Date on Master's Thesis/Doctoral Dissertation


Document Type

Doctoral Dissertation

Degree Name

Ph. D.



Committee Chair

Yappert, Marta C.

Author's Keywords

Hyaluron; Lipid; Vitreous; Nuclear magnetic resonance; NMR; Mass spectrometry; MS


Glycosaminoglycans; Lipids


Hyaluronan (HA) is a major structural component of the ocular vitreous humor (VH) and lipids are essential building blocks of cell membranes. However, little is known about their possible interactions. The VH is known to undergo liquefaction throughout the lifetime that may result in complications such as posterior vitreous detachment. The possible roles of lipids in the age-dependent liquefaction of the VH are unknown. As a first step in this new area of research in our group, model studies of the repeating unit of polymeric HA were performed.
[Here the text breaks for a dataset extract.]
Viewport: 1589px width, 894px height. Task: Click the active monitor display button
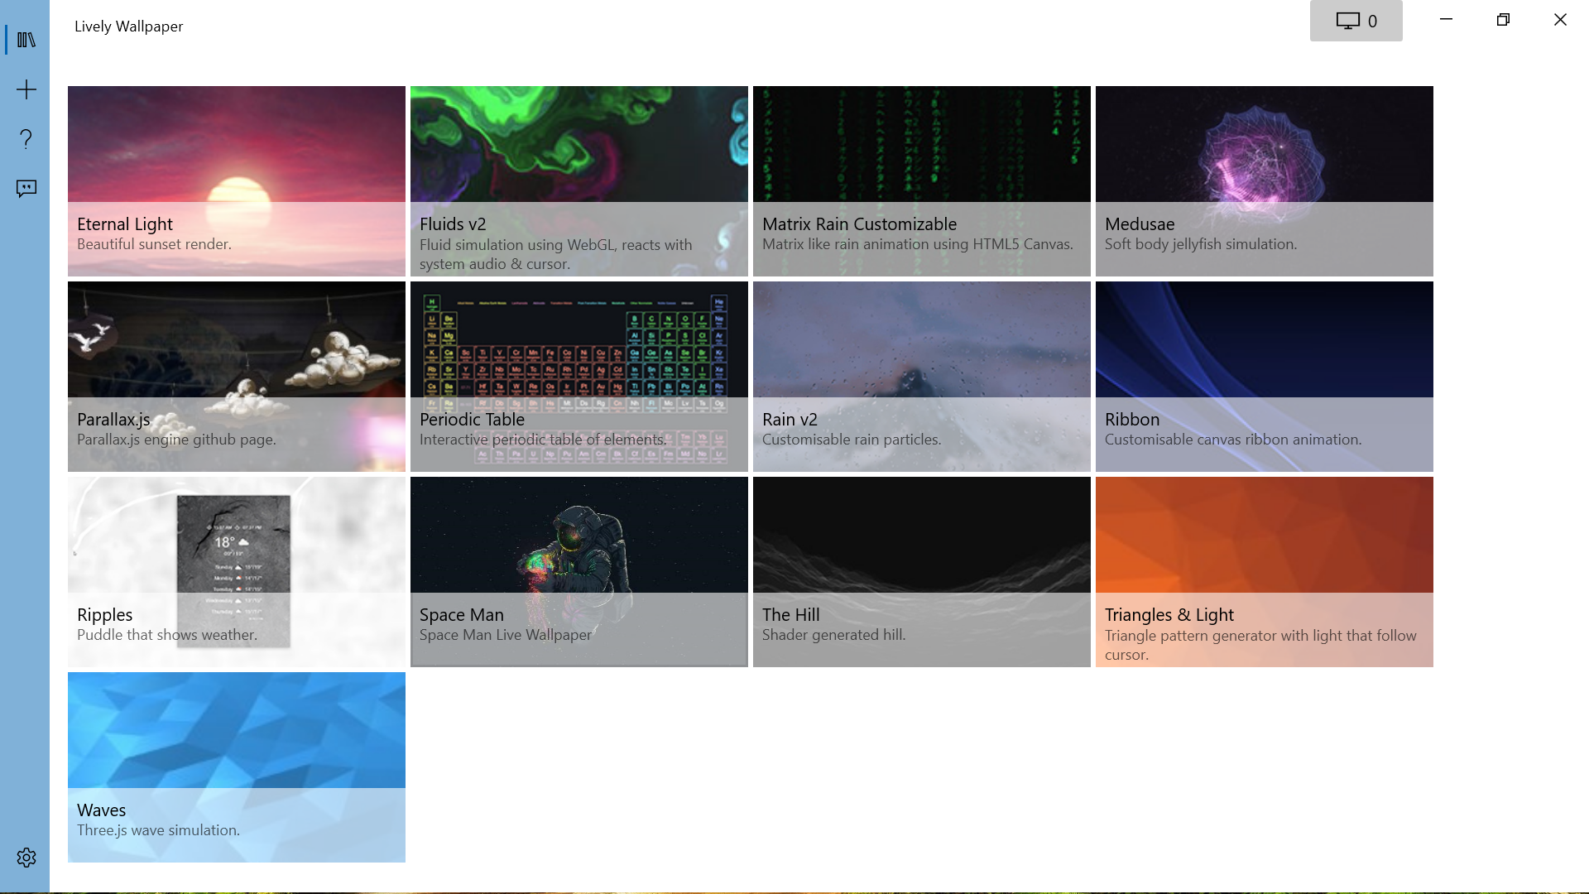pos(1356,21)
This unit contains glucuronate (GlcU) linked to N-acetylglucosamine (G1cNAc) via a 1-3 linkage. The sample contained both a and ß anomers leading to significant NMR (nuclear magnetic resonance) spectral complexity. Through the powerful combination of inverse heteronuclear 2D experiments, the resolution and assignment of all resonances for both anomers were achieved. Temperature-dependent changes in the NH resonances revealed the formation of weak or water-mediated intramolecular H-bonds. The polymeric form of HA was then investigated in D2O and its interactions with various lipids were probed. The analysis of chemical shifts and bandwidths of 1H NMRresonances revealed the strongest interactions to be between HA and unsaturated oleic acid and lyso-oleoyl-phosphatidylcholine. Because matrix-assisted laser desorption/ionization mass spectrometry (MALDIMS) will be used to analyze the components of the VH in situ, we evaluated changes in relative ionization efficiencies (RIE) when the repeating unit of HA and lipids were present in the model samples. Smaller lipid metabolites caused the greatest reduction of the RIE of HA but phosphatidic acid had no effect. On the other hand, HA decreased the ionization of all lipid species, almost equally, by ~50%. These findings suggest that the interactions of these species in the gas phase lead to partial blockage of the ionization sites. Preliminary results have been obtained for the VH by both NMR and MALDI-MS and do show the presence of lipids within the VH. In addition, oxidation of the VH leads to the presence of oxidized compounds and liquefaction. Future studies will focus on the isolation and characterization of these products of oxidation.